O discurso é sempre o mesmo: existem alternativas para a questão das cotas. As mais diversas. Coincidentemente, todas vindas de quem, por 500 anos, jamais criou uma alternativa sequer. E não poderia ser diferente, pois são os que desejam tão somente a conservação do status quo de classe dominante.
 
É o discurso da omissão contra a ação. Bem mais do que omissão, na verdade é o discurso das ações negativas contra as chamadas ações afirmativas. Historicamente as classes socialmente dominantes sempre realizaram ações no sentido de manter segregados um contingente da sociedade, tidos como “um mal necessário”. Alguém tem que realizar o serviço sujo.
 
Um dos discursos mais caros aos conservadores é de que não precisamos de mais gente nas universidades, de mais “dotores”. Discurso, claro, feito, via de regra, por quem já é “dotor”. Apontam que devemos, antes de mais nada, melhorar o ensino básico, as escolas públicas, o ensino técnico. Precisamos de mais técnicos, dizem os dotores. Seus filhos, no entanto, são os que estão nas universidades públicas.
 
Esses mesmos conservadores não querem lembrar, ou não sabem mesmo, o conceito que está por trás das cotas. Até porque, acostumados às ações negativas, pouco compreendem  o que possa ser uma ação afirmativa. Um bom conceito é:
 
“Ações afirmativas são políticas focais que alocam recursos em benefício de pessoas pertencentes a grupos discriminados e vitimados pela exclusão sócio-econômica no passado ou no presente. Trata-se de medidas que têm como objetivo combater discriminações étnicas, raciais, religiosas, de gênero ou de casta, aumentando a participação de minorias no processo político, no acesso à educação, saúde, emprego, bens materiais, redes de proteção social e/ou no reconhecimento cultural.”(1)
 
Dois conceitos são importantes no conceito acima: discriminação e acesso, também conhecido como “inclusão”.
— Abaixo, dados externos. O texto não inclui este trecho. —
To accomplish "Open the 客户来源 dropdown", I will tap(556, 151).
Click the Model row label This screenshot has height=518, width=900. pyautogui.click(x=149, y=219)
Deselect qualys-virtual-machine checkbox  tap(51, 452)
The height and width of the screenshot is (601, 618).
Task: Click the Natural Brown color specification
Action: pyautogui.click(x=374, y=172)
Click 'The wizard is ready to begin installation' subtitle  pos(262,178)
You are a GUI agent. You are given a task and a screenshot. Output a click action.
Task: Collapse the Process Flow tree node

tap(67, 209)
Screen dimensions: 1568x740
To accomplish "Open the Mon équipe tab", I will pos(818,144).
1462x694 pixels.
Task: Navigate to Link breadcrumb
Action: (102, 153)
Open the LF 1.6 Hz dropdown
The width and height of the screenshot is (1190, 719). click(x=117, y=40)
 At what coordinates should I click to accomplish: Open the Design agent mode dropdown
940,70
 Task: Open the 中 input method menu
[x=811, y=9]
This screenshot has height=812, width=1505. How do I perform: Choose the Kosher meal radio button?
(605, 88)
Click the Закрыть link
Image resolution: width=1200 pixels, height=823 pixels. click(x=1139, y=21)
O lado “podre” da questão da inclusão, é que ela traz consigo a exclusão: excluímos da casa dos conservadores as empregadas, os motoristas, as faxineiras, enfim, para a classe dominante, incluir é percebido como exclusão. E, o que é bem pior, significa que eles mesmos, os conservadores, terão que incluir na suas vidas esses “servicinhos sujos”, normalmente realizados por negros, brancos, porém pobres, os discriminados.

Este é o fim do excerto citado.